A few weeks ago, I burned my hand. I was straightening my hair, getting ready to go to the symphony with my husband. Then, all at once, my foot stepped on the straightener, making it slip it through my hands.
Despite running cold water of it and icing my hand, I ended up with a nasty blister. Husband wondered if we should go to the emergency room.
I preferred the symphony.
As I sat there in pain, I told husband I didn't feel like I could complain, because I read blogs of women who have endured so much more.
Husband, however, gave me permission.
"You don't fully know the pain of others until you experience some strain of it yourself," he said.
Now, I don't think my pain helped me empathize for someone who had felt so much. But as I was overwhelmed with my throbbing hand, it felt good to have permission to hurt. So I did
My hand doesn't hurt anymore. But sometimes I feel as though -- and women, especially -- don't feel like we can hurt. Oh, sure, we cry in private, but do we let ourselves hurt? Or does the vulnerability of experiencing pain block us.
When I shared my burn scar with a friend, she opened up about her current physical aches and pains. We hugged it out.

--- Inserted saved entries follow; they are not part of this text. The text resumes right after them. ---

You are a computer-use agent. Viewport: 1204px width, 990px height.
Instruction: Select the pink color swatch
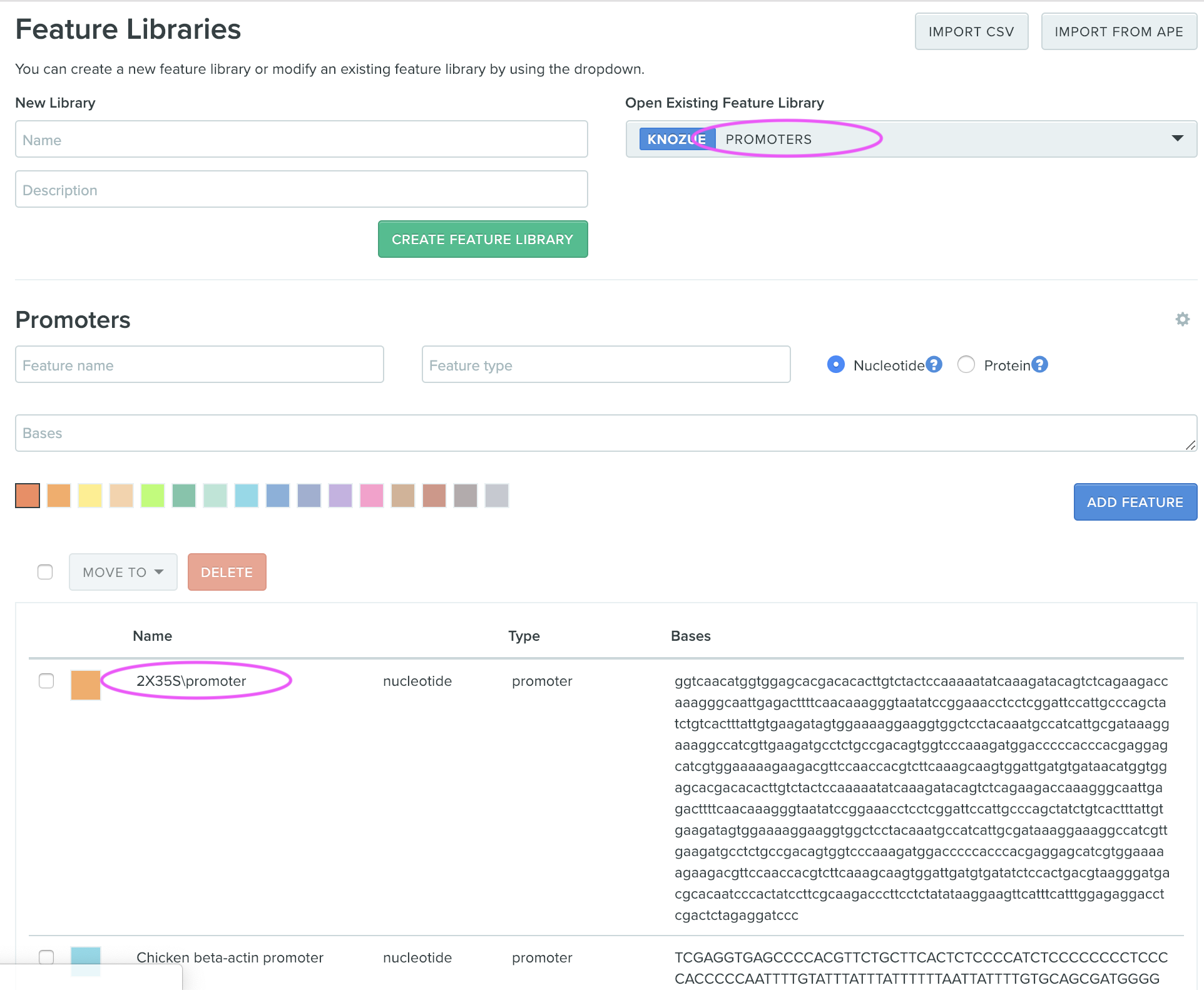tap(372, 496)
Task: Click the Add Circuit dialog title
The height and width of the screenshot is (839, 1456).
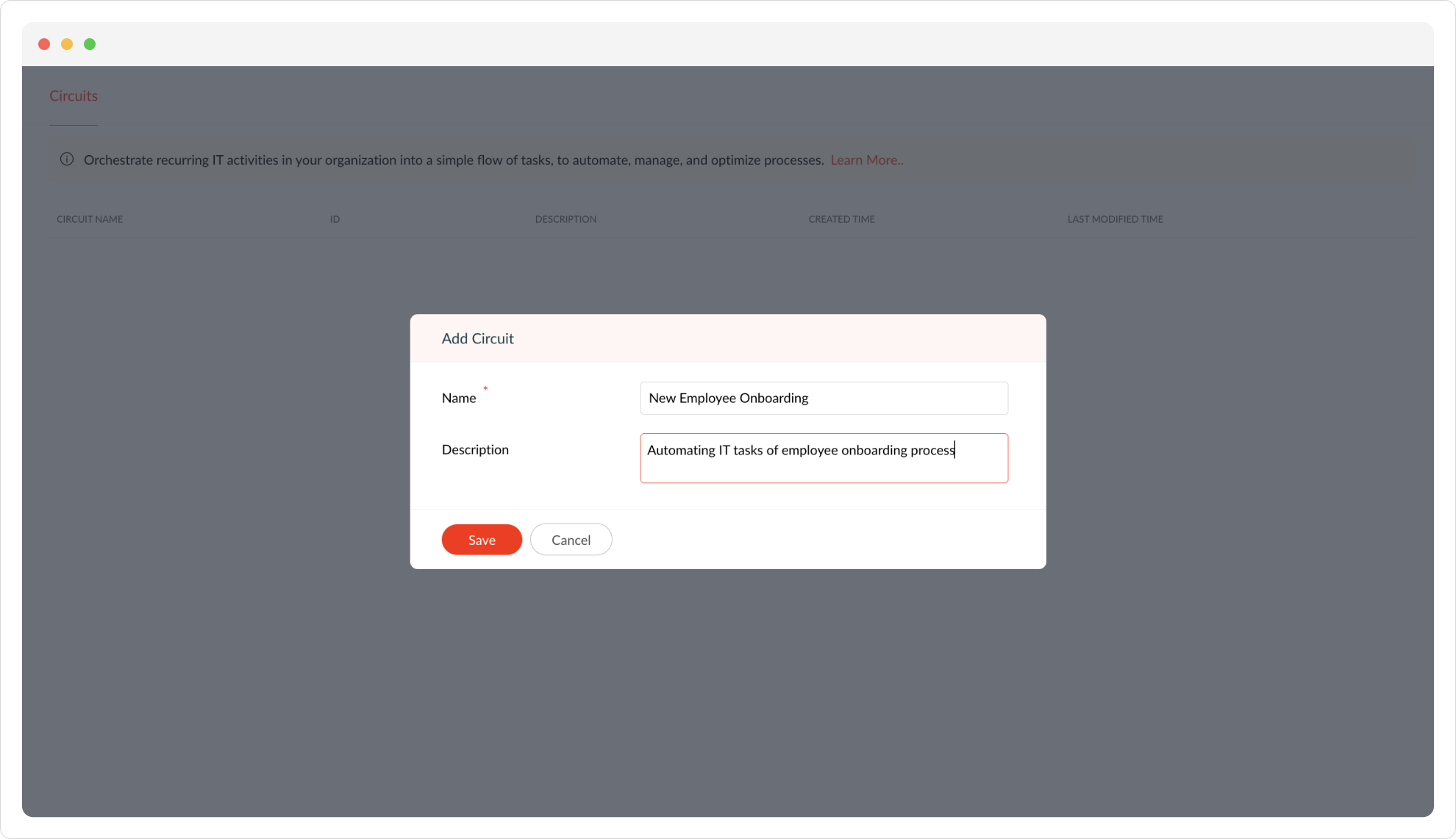Action: click(x=477, y=339)
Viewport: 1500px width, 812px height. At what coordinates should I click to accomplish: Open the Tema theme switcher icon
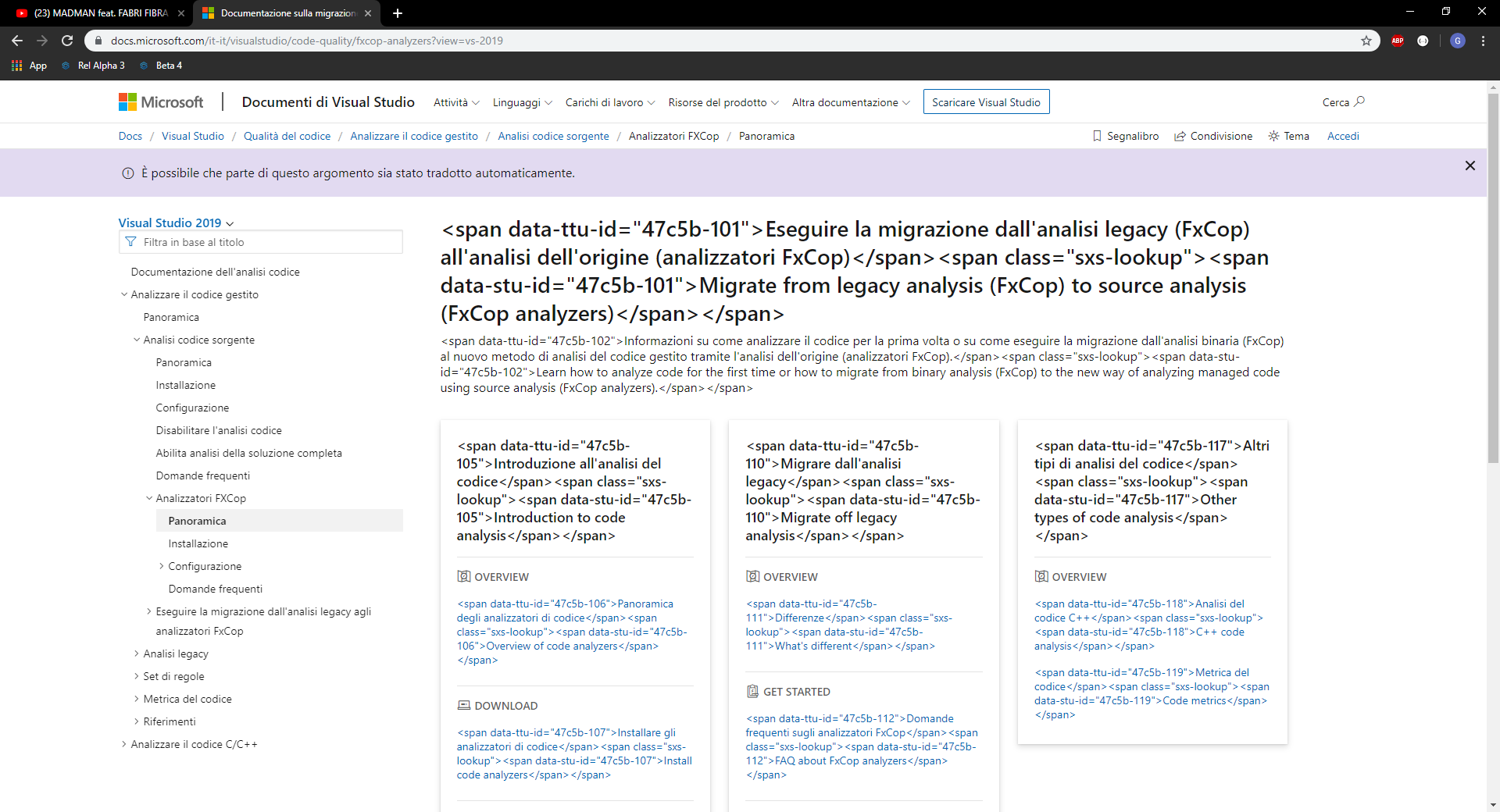1273,136
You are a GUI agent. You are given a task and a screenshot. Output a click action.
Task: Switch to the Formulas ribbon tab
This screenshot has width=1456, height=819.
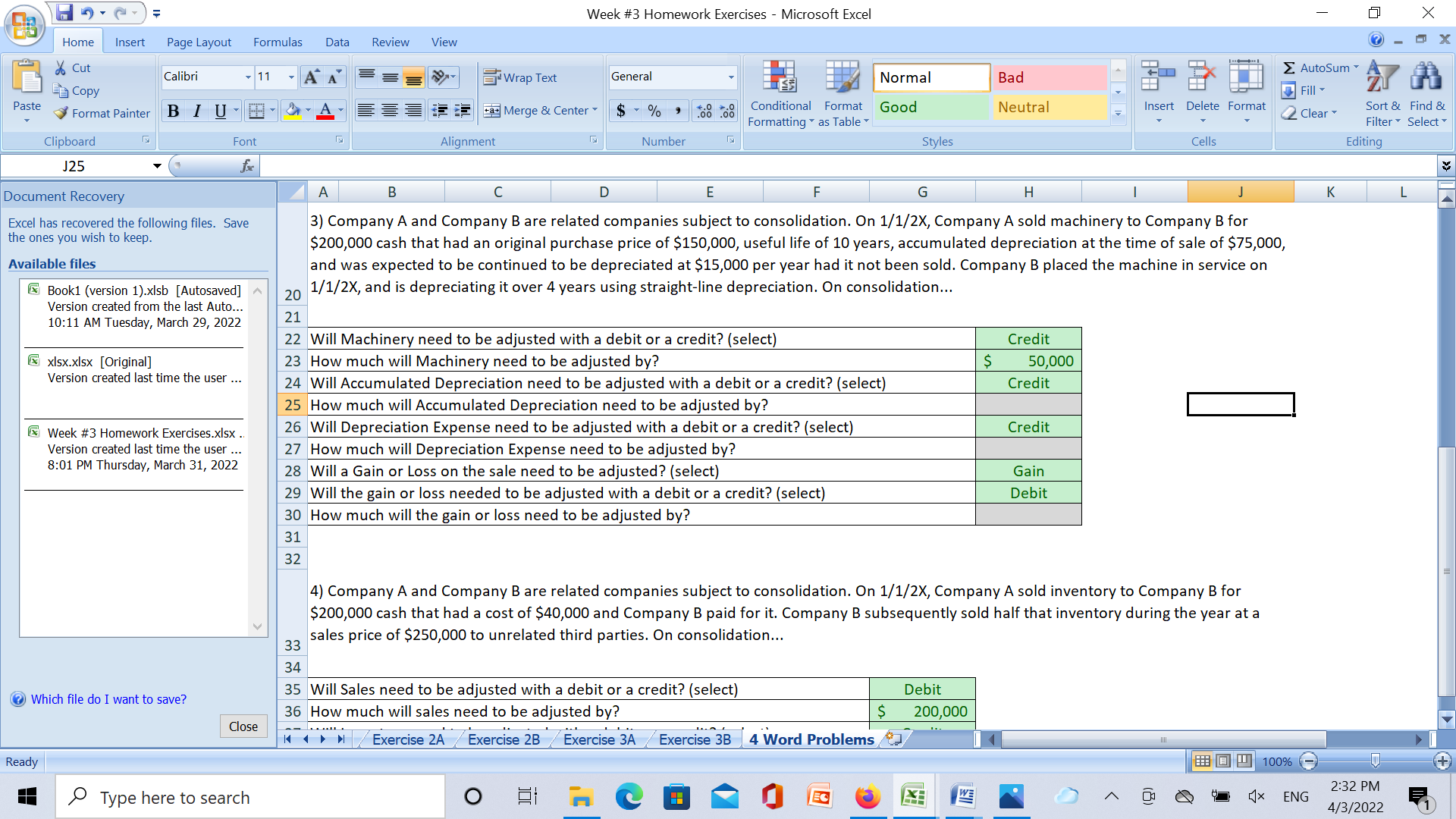278,42
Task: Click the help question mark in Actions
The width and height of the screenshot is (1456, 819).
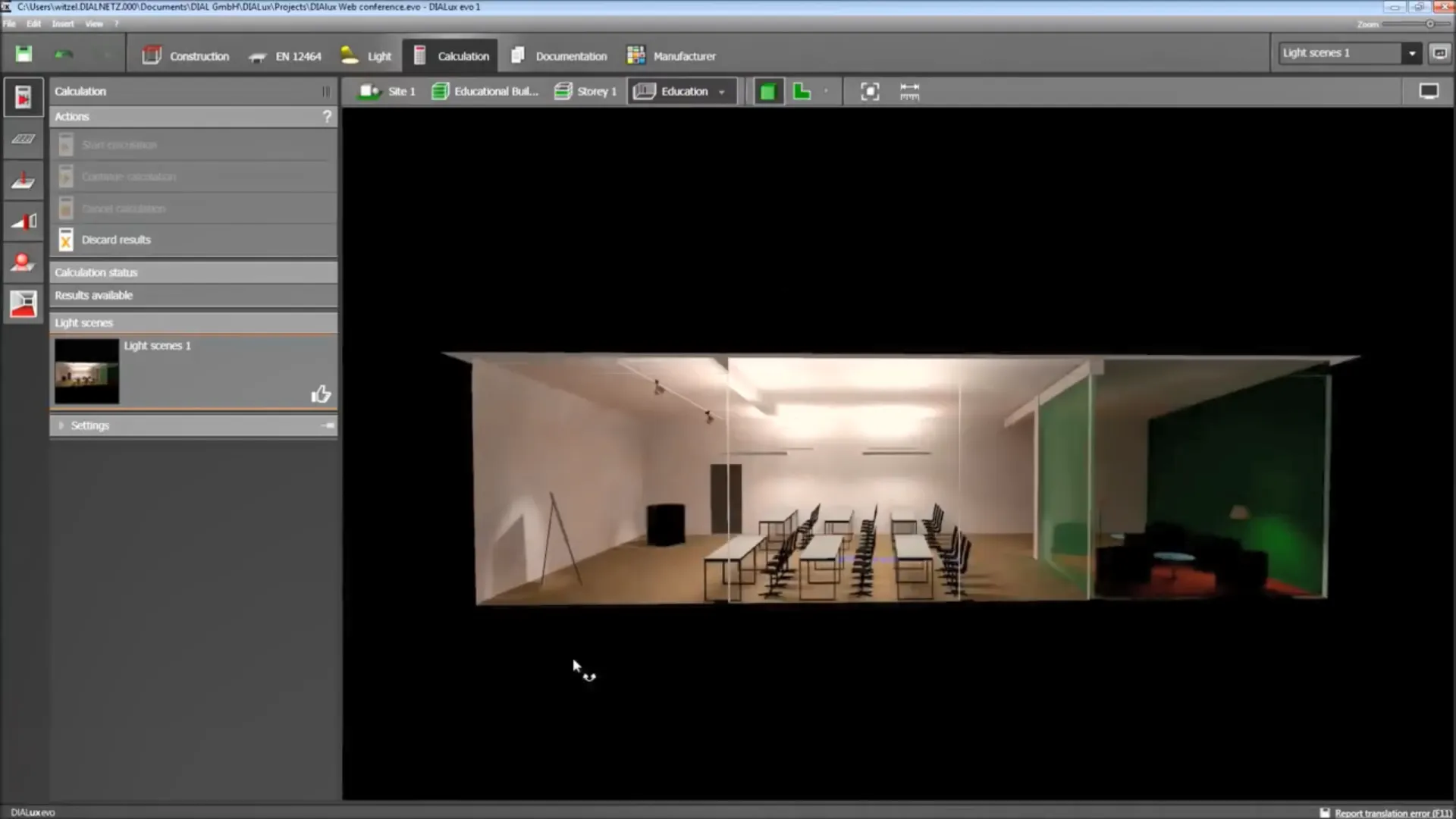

I say we open up. No longer shelter our pains both physical and emotional. Let us band together as women, and do more than just happily say that everything is fine. A little honesty, no matter if we feel others will think it is silly or dumb. It is your pain, it is my hurt, so it is serious. As we are vulnerable, we will reap benefits. Closer friendships, less stress from being guarded.
And most importantly, we will not be alone.